Researchers have found that bipolar disorder and gambling addiction often occur together. Half of all gambling addicts in the United States also have a mood disorder, according to one national survey. A Canadian study found that people with bipolar disorder were more than twice as likely to have a gambling addiction as someone in the general population. Another study found that, among those surveyed, a mood disorder preceded gambling addiction in 80 percent of the women and 58 percent of the men
The exact nature of the link between gambling addiction and bipolar disorder has not been fully explained by researchers. Doctors and mental health professionals tend to believe that gambling addiction may be linked to the highs or lows associated with bipolar disorder:
  • People with depression use gambling to self-medicate. This theory holds that patients use gambling to help themselves feel better during a depressive phase. The rush associated with the risk of gambling may help them rise out of their depressive funk.
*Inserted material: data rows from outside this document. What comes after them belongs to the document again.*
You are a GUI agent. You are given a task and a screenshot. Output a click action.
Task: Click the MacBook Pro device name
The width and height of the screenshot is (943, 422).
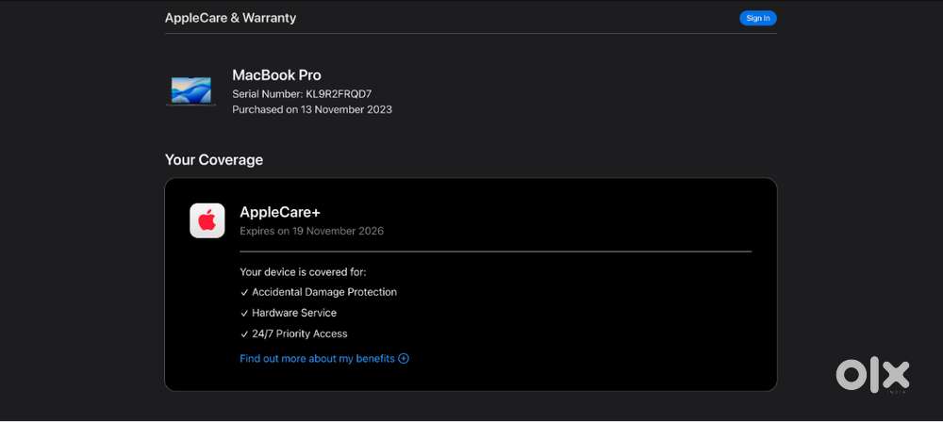[x=277, y=75]
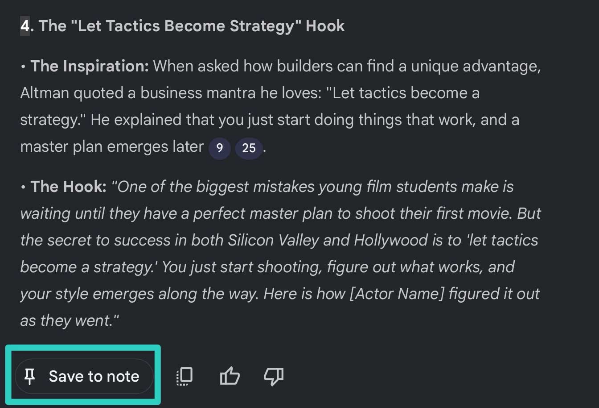
Task: Click the highlighted number 4 in heading
Action: tap(25, 26)
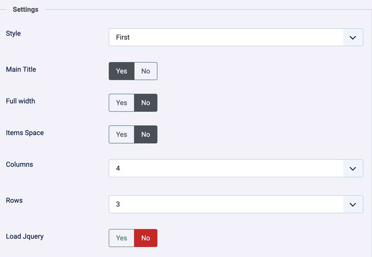The height and width of the screenshot is (257, 372).
Task: Click the chevron arrow in Rows dropdown
Action: (x=353, y=204)
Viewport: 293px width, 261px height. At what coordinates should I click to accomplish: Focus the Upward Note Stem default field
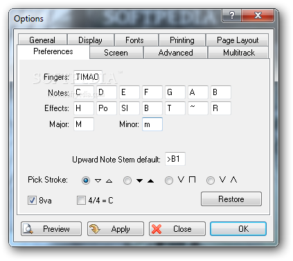175,159
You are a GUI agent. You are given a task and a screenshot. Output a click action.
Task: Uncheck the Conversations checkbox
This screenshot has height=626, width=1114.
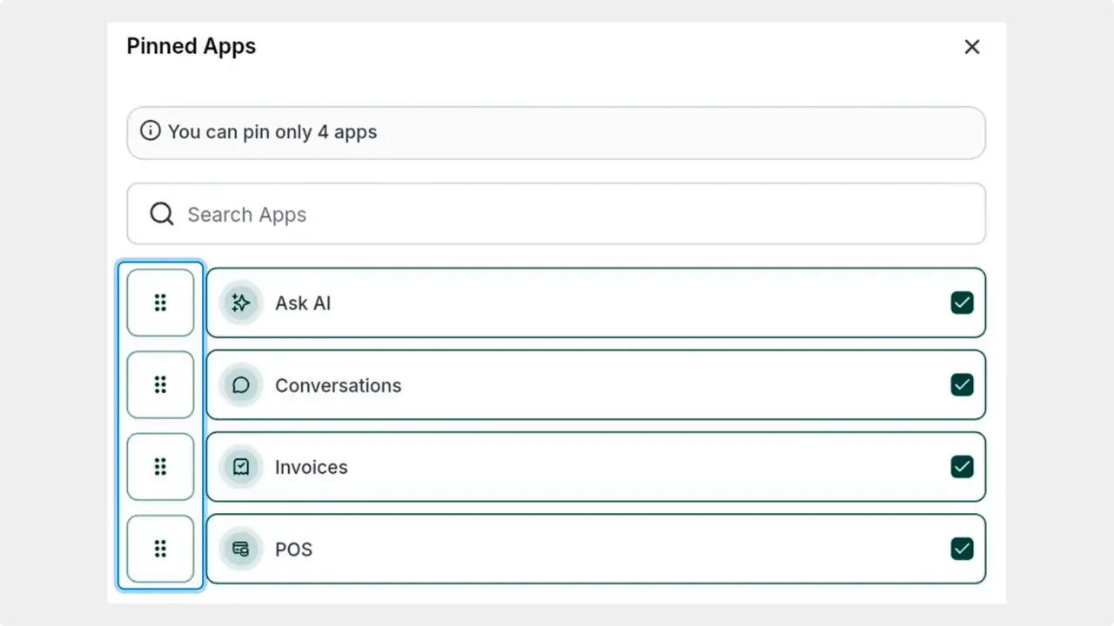pos(962,384)
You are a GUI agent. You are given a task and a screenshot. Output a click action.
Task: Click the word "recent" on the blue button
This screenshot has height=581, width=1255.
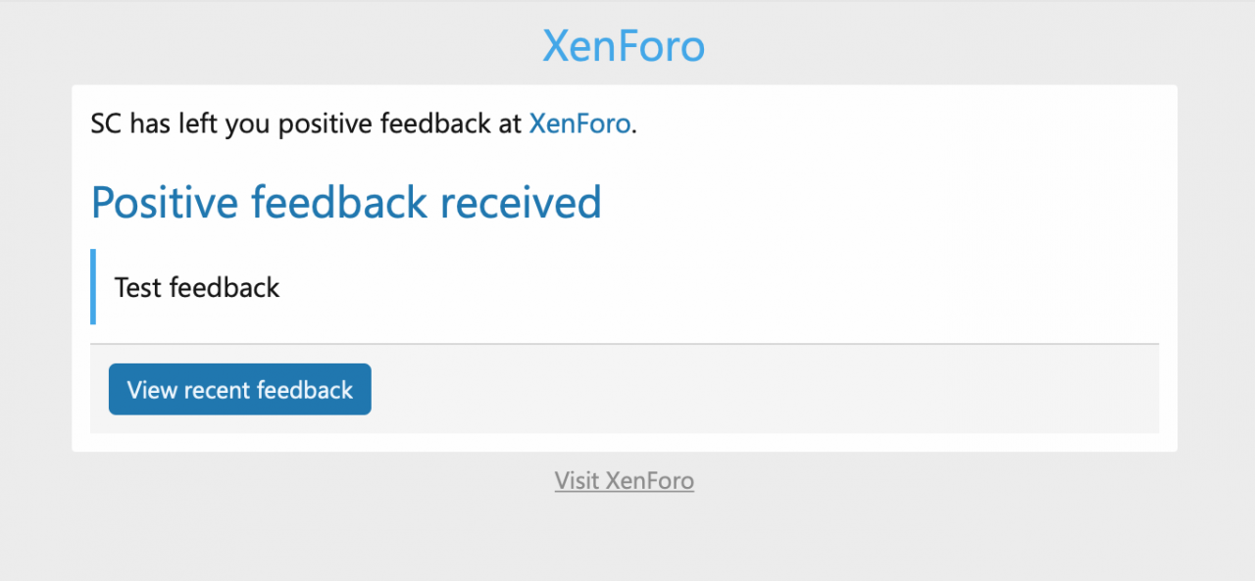pos(217,390)
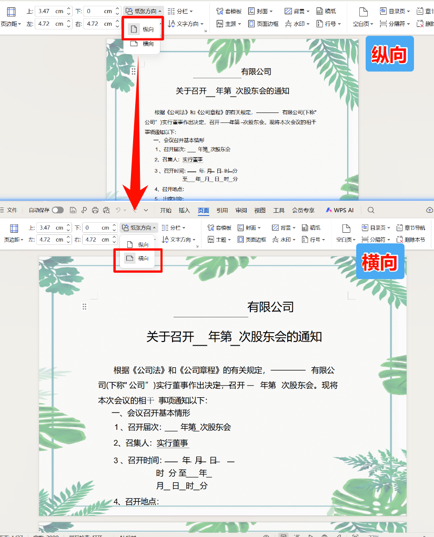Switch to the 引用 ribbon tab
This screenshot has height=537, width=434.
coord(223,210)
  • Gambling reflects the impulsive nature of a manic phase. People in the grips of a manic phase often have impulse control issues. They may engage in kleptomania or go on an eating binge. Some researchers believe gambling might serve as another outlet for impulsive behavior.
Another possible theory is that compulsive gambling may be an early-onset form of obsessive-compulsive disorder, which people with bipolar disorder experience at an increased rate compared with the general population.
Treating Bipolar Disorder and Gambling
If people with bipolar disorder are self-medicating with gambling, that may mean there is a biochemical process they are subconsciously tapping into to ease their mania or depression. They are using a specific behavior to make themselves feel better because that behavior prompts the body to release hormones or neurotransmitters that naturally treat their mood disorder.
Several studies have shown the potential for bipolar disorder medications to also help people deal with a gambling addiction:
  • Selective serotonin reuptake inhibitors, or SSRIs, are powerful antidepressants. Studies have found that SSRIs can reduce the need to compulsively gamble in some people.
  • Lithium, an often-used mood-stabilizing medication, also has shown promise as a bipolar disorder drug that treats compulsive gambling. Lithium reduces the impulsiveness associated with manic phases and could stop the addictive gambling that takes place when a patient is in the grip of mania.
  • Opioid antagonists like naltrexone (Revia) also may help by blocking the release of certain chemicals. Opioid antagonists work on nervous system receptors that respond to opiate drugs. It is thought that gambling and impulsive behavior causes the release of biochemicals that interact with these receptors, causing a feeling of pleasure and reducing the person's sense of impulse or urge. By replacing those biochemicals, opioid antagonists reduce the person's need to gamble to make himself feel better.
Psychotherapy directed at treating bipolar disorder also might help treat a gambling addiction, some research suggests. If the person becomes better able to deal with his mania and depression, he will be less likely to pursue gambling as a means of relieving his symptoms. A combination approach may bring the best results for this difficult combination of disorders.